Last month, Kristen Blackburn, Queer Student Commission (QSC) director, posted signs identifying the first floor bathrooms of the HUB as gender-neutral, which caused confusion and conference attendees to complain.
“Not everyone has the idea that they sort of fit into this binary of, there is a men’s bathroom, and I’m a man, so I’ll use the men’s bathroom,” she said.
Blackburn said she wanted to raise awareness about the issue. She had sent an email requesting permission, but after not receiving a reply, decided to take action and post the signs, along with a message giving it context.
Paul Zuchowski, associate director of the HUB, was notified about the complaints, and then took the signs down. Zuchowski and Blackburn met to discuss the issue, and came to a compromise: The signs could be posted, but instead of covering the men’s and women’s signs, they would be posted above. They stayed up the rest of the day.
Blackburn said the core of the issue is why certain spaces are gender specific, such as bathrooms and locker rooms, saying it’s a weird concept.
“What’s the difference, and why do we gender those spaces and not other spaces is kind of the question I want to ask people to get them thinking about it,” Blackburn said.

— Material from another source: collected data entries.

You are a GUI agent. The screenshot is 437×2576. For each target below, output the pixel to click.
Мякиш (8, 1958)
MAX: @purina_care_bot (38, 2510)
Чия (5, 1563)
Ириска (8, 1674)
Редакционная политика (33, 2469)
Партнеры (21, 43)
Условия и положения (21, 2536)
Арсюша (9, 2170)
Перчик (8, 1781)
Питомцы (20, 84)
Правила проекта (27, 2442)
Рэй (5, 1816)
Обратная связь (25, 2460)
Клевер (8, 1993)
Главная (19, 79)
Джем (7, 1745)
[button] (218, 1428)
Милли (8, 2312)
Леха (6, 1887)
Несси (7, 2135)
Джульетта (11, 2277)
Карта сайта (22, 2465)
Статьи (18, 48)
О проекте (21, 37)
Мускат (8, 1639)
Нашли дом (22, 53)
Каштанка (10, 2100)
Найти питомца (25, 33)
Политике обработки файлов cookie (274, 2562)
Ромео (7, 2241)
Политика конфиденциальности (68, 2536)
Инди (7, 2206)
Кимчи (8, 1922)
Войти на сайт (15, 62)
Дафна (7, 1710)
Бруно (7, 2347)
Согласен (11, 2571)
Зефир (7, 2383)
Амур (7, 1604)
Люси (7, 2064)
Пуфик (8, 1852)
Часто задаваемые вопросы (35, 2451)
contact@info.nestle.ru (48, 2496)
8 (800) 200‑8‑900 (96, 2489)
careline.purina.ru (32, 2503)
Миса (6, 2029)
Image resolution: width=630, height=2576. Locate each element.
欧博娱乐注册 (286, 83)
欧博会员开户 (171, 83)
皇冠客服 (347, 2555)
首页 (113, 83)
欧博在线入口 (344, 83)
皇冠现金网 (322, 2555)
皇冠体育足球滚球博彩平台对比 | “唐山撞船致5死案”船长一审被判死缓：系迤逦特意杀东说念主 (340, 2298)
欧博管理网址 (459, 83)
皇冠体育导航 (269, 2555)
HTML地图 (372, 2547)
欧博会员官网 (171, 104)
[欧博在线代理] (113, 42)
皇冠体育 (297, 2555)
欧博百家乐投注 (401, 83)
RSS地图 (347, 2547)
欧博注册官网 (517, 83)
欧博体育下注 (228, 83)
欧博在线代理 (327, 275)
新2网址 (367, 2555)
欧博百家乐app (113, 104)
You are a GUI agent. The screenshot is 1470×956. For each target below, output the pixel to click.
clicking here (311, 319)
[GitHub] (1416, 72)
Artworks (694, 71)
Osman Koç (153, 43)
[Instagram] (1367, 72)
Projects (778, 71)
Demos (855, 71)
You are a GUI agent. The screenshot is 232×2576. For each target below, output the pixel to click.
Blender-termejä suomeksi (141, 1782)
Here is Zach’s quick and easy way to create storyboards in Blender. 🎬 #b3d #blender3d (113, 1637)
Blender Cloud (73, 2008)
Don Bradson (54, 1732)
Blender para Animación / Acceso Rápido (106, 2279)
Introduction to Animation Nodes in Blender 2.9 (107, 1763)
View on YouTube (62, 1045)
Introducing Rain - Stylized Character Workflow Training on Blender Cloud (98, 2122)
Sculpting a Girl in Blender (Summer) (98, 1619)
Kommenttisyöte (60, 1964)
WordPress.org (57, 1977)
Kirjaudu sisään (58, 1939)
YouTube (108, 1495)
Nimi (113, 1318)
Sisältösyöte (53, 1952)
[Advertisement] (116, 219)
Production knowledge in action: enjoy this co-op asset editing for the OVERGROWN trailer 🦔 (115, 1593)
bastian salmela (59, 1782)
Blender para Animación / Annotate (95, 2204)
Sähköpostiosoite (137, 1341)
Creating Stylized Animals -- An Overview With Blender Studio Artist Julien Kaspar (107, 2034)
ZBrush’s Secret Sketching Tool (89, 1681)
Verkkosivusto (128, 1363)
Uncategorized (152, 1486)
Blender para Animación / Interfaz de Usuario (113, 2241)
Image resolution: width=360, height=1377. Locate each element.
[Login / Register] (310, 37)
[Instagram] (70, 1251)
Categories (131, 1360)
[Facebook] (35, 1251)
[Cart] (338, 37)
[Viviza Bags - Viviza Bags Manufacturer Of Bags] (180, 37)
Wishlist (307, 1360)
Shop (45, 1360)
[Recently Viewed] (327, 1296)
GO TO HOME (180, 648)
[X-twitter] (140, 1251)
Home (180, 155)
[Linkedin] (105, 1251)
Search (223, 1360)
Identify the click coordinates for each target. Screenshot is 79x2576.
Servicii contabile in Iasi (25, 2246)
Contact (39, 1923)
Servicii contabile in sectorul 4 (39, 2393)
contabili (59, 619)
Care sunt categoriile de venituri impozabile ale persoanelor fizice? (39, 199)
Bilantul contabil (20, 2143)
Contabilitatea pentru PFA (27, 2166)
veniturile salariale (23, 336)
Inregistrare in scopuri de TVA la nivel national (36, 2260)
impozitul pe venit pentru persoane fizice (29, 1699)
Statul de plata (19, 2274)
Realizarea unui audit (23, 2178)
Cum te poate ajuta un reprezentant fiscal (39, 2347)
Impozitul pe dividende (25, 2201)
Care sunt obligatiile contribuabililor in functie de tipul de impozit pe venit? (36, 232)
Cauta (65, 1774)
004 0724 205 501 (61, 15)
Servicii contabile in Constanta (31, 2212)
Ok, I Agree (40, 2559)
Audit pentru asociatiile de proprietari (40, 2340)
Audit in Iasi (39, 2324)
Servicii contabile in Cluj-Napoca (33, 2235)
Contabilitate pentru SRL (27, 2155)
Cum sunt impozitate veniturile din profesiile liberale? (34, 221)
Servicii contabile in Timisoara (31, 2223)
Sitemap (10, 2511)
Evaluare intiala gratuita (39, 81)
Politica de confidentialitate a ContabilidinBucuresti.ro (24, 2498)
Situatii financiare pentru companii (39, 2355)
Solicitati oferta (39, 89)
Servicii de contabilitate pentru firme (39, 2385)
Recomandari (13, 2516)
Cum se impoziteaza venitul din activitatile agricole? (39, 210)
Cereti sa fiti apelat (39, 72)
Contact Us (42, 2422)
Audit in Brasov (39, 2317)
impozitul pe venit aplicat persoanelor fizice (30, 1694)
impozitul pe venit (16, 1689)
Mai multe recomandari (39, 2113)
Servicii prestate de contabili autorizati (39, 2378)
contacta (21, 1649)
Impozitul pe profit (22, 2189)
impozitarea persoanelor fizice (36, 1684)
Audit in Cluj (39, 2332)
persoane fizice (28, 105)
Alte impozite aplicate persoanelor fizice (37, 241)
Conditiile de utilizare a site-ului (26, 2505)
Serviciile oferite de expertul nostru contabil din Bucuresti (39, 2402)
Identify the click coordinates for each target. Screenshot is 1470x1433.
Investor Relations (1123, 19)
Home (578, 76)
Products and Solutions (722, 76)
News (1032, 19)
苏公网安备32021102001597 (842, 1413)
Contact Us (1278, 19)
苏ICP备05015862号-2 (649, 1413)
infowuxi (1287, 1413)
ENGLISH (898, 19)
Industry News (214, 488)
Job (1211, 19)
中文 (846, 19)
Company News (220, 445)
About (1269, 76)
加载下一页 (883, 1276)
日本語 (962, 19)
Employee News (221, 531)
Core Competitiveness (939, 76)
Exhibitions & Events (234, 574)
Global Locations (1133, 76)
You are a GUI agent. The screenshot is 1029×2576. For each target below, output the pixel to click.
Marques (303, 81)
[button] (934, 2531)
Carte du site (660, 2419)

Zuchowski said he knew Blackburn wanted to raise awareness.
“Sometimes you have to make people uncomfortable to do that, at the same time, from a facility standpoint, we try to serve everyone we can.”
Blackburn said it’s an important issue because for trans* people, it can be a safety issue. Trans* people have been assaulted or kicked out of gender-designated bathrooms.
There is only one gender-neutral, or unisex, bathroom in the HUB, and it is on the third floor next to the Q Center. Campus wide, there are around 20. In 2006, a student group started a campaign to raise awareness and ask for the addition of more of these bathrooms.
“We knew students who were not going to the bathroom all day on-campus, or having to go home, or trying to get into businesses that they knew had gender neutral,” said Jennifer Self, Q Center director.
Between 2010 and 2011, the idea for a project to retrofit bathrooms to gender neutral came up through conversations with Facilities Services. Eventually, the Office of the Vice Provost and Capital Resource Planning became involved and teamed up with the Office of Student Life and the Q Center to raise money to fund it.
The goal was to convert them to be gender neutral, accessible, and parent friendly, so they would be universal bathrooms. Out of 49 possible locations identified, the Q Center recommended 20-26 restrooms they believed to be the best options.
Self said there could have been better collaboration from all groups involved, in terms of helping people in the buildings understand why restrooms were changing. She said there should be more unisex restrooms in the HUB.
“I think that at the time the HUB was being designed, the conversation on this campus about gender-neutral restrooms was not at a place where people were thinking, oh yeah, it’s a good idea, let’s have a gender-neutral restroom on each floor,” Self said.
Zuchowski said gender-neutral bathrooms were a consideration during the construction of the HUB, but Seattle building codes require a certain number of gender-specific bathrooms, and a certain number of stalls, so they could only fit in one gender-neutral bathroom to be in compliance.
They chose to put it by the Q Center, but he said they were not saying everyone who used gender-neutral bathrooms are associated with Q Center. In his discussion with Blackburn, he said she brought up that it’s not convenient, but they tried to be accommodating.
“We’re not opposed to doing the same thing again to raise awareness,” Zuchowski said. “To me, raising awareness is an important thing because we have a very diverse student body.”
The QSC director chose the HUB because it’s a frequently trafficked area, and plans to continue raising awareness of this issue, either in the HUB again, or in other buildings.
“It really depends,” Blackburn said. “I know I’m not done with it. I know that much.”